● Extracted material

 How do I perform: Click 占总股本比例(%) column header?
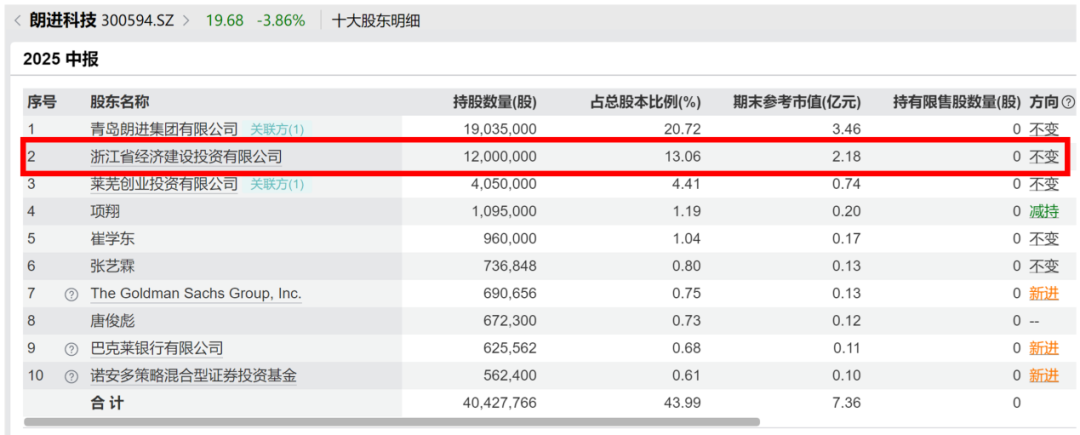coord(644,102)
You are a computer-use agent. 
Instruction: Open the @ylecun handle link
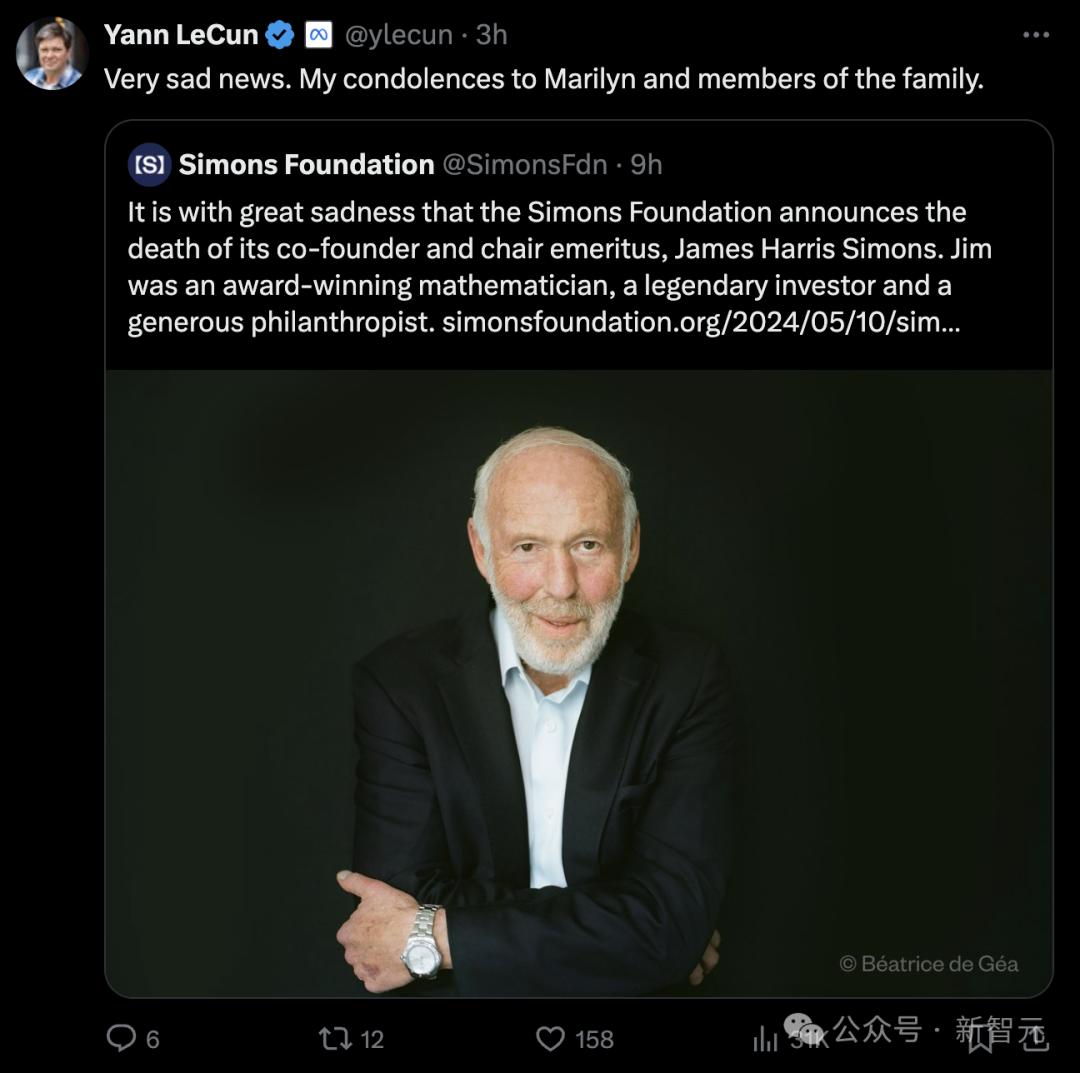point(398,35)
--
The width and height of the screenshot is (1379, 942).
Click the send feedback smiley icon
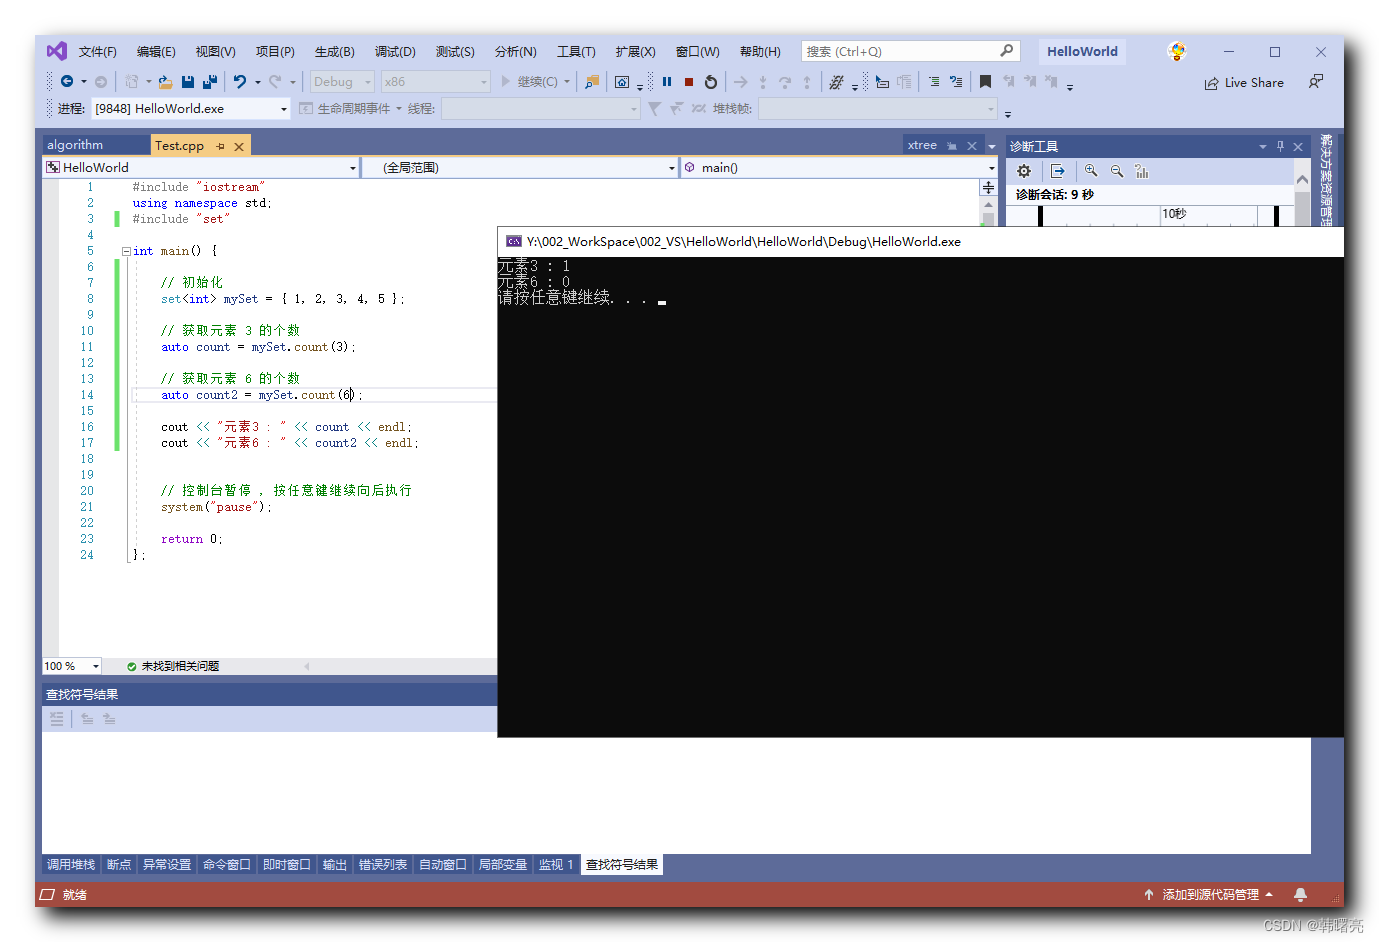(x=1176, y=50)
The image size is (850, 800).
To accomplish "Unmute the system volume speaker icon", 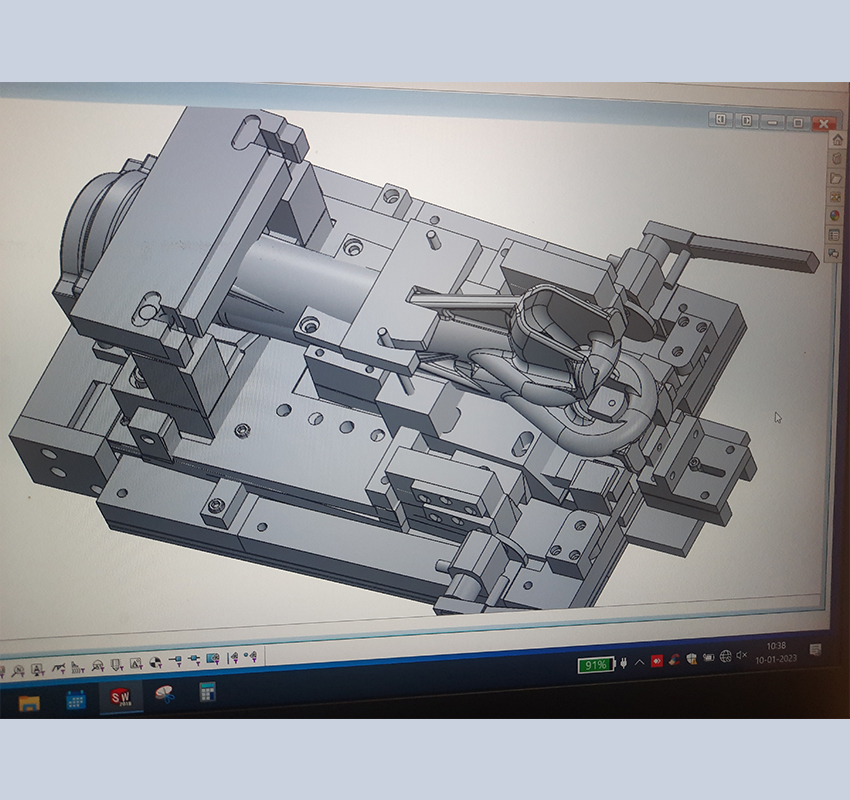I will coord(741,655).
--
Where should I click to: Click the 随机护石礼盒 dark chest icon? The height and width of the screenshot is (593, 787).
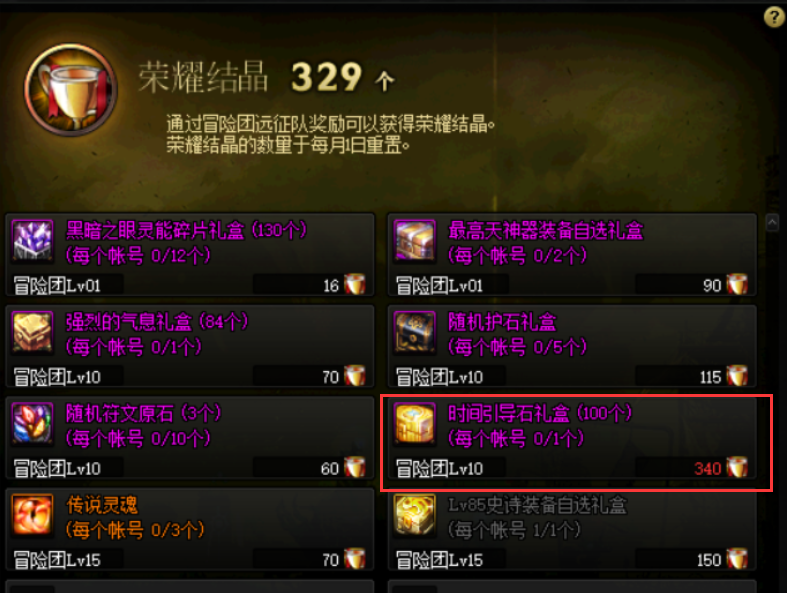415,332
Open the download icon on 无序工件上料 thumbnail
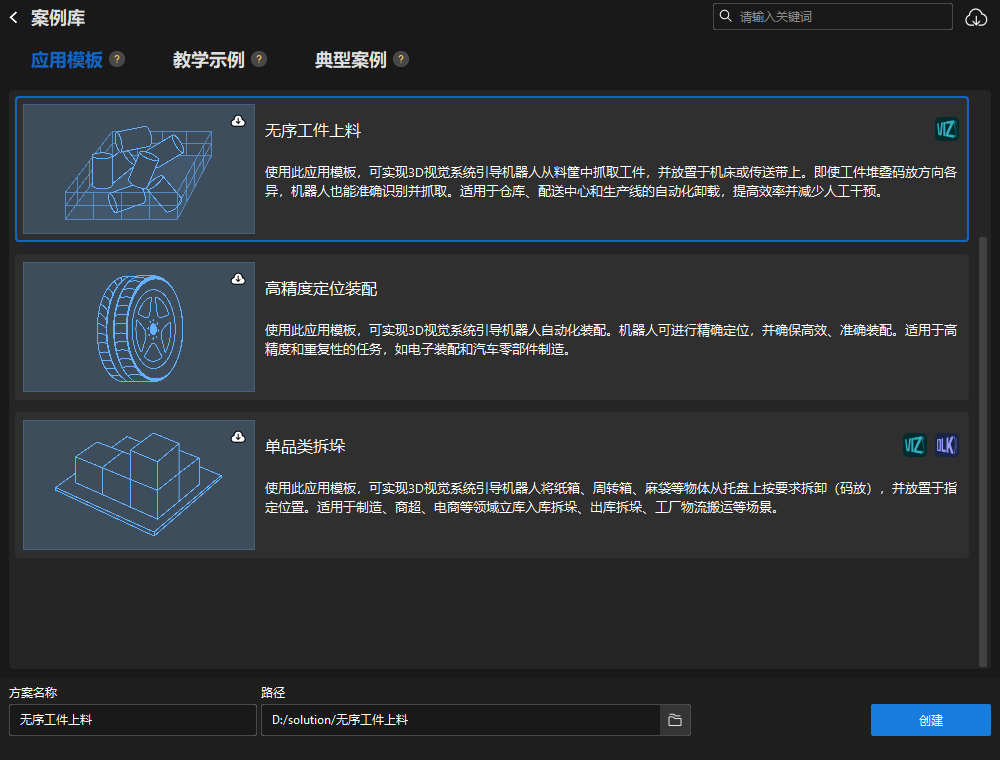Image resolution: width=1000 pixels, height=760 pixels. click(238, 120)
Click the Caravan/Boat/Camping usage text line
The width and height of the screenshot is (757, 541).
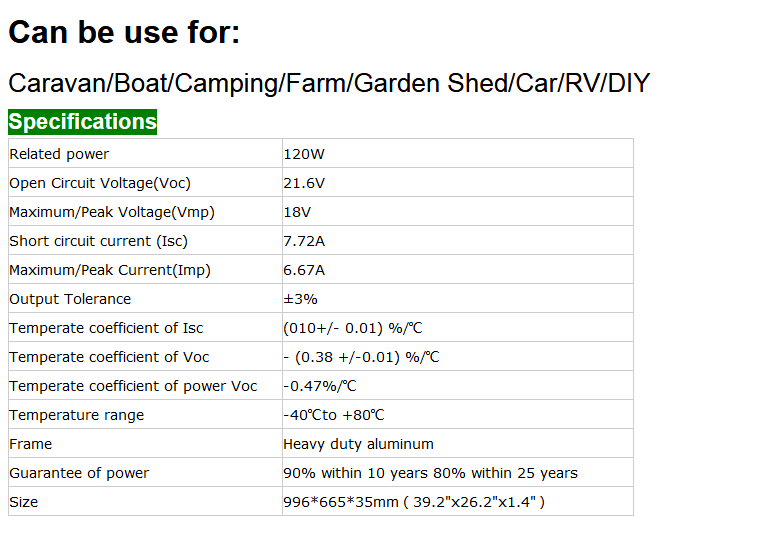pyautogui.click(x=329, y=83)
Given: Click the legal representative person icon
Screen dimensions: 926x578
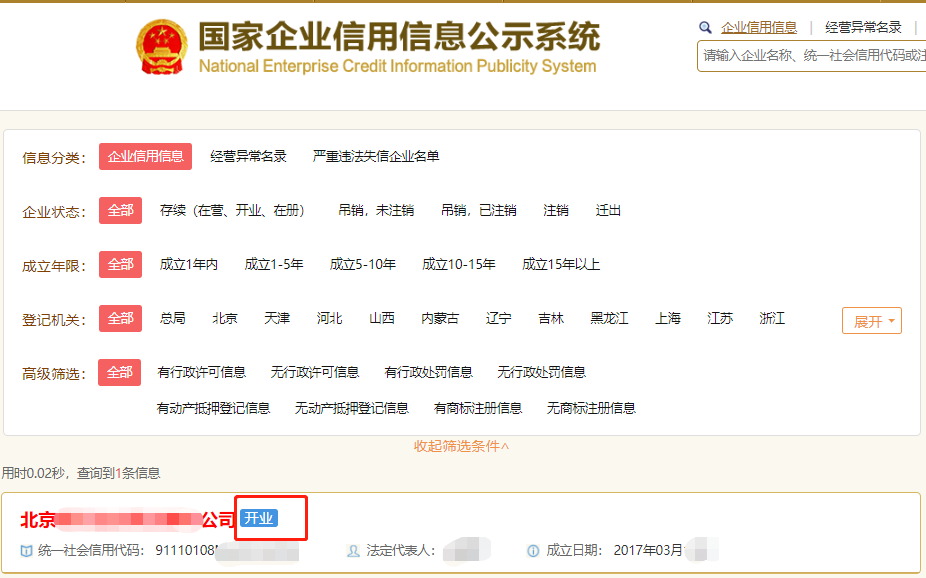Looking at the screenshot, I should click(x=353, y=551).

● What to work on
Quote word for word only the lines above from the one containing "Click the Caravan/Boat/Camping" through the one containing "Given: Click the". Pictures stay out of your copy.

● The answer
Click the Caravan/Boat/Camping usage text line
The width and height of the screenshot is (757, 541).
pyautogui.click(x=329, y=83)
Given: Click the legal representative person icon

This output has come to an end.